Israel’s Foreign Ministry announced on Wednesday it would return the country’s chargé d’affaires to Poland following “signals” from Warsaw that it was seeking reconciliation.
Tal Ben-Ari Yaalon was recalled by the ministry in August for “an indefinite period” following a controversial ruling by the Polish government that would prevent Holocaust survivors and their descendants from reclaiming property stolen during World War II.
Israeli Foreign Minister Yair Lapid accused Poland of being “an anti-democratic, non-liberal country that does not honor the greatest tragedy in human history” and called the ruling “immoral and anti-Semitic.”
In response, Poland announced that its ambassador to Israel, Marek Magierowski, who was on vacation at the time, would not be returning to Jerusalem.
According to ministry officials, among the “signals” Jerusalem received from Warsaw was Polish President Andrzej Duda’s strong condemnation of recent anti-Semitic demonstrations in the country and the government’s plans to adopt the International Holocaust Remembrance Alliance definition of anti-Semitism.
Some Polish officials expressed disapproval upon learning of the ministry’s announcement.
“We do not fight anti-Semitism to please Mr.
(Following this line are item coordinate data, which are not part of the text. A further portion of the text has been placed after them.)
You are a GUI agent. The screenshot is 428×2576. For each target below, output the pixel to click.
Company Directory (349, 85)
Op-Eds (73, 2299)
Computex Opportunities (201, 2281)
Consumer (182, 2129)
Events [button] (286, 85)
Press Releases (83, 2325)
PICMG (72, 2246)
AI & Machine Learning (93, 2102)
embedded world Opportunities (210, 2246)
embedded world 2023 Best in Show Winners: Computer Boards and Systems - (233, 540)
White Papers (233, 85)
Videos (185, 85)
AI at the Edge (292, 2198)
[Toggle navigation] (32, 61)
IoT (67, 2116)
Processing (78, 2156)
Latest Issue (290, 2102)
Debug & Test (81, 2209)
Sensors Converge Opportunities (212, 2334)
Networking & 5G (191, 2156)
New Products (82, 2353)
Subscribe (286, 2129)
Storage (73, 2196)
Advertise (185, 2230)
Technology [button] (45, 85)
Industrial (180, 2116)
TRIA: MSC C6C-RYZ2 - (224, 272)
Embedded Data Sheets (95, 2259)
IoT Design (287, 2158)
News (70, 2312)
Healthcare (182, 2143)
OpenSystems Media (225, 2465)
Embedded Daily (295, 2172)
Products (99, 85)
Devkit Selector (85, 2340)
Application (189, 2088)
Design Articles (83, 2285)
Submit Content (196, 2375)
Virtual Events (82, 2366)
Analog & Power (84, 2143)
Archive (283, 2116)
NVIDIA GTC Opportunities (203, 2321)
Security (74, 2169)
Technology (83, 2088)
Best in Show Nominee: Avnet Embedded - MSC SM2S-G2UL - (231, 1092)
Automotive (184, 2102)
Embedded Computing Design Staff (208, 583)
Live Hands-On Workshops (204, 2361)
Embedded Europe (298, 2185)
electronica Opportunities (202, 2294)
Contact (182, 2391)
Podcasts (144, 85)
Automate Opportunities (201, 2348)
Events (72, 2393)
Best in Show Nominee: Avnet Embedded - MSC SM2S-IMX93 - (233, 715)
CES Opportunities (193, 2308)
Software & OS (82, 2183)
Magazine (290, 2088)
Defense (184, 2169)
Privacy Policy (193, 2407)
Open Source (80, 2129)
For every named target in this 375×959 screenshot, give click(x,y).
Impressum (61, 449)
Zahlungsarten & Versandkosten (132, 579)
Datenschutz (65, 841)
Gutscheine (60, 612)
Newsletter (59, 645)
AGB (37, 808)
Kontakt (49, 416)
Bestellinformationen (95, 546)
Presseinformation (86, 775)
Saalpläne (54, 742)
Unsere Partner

Lapid,” a senior Polish official told Israel Hayom. “We do it for the sake of fighting anti-Semitism. Whether Israel has a charge d’affaires in Warsaw or not, it is Israel’s decision.”
Sources in Warsaw said that contrary to reports, there had been no contact between Israel and Poland on the matter.
“We are very busy defending our borders,” another official said, referring to the migrant crisis on the border with Belarus.
Thousands of people have been stranded on the border trying to cross into Poland and continue to the rest of the European Union.
“This is what concerns us now, not Israel,” the official said, adding, “In any case, the Polish government would not send signals of seeking to reconcile or apologize to a country whose government expelled the Polish ambassador.”
This article first appeared in Israel Hayom.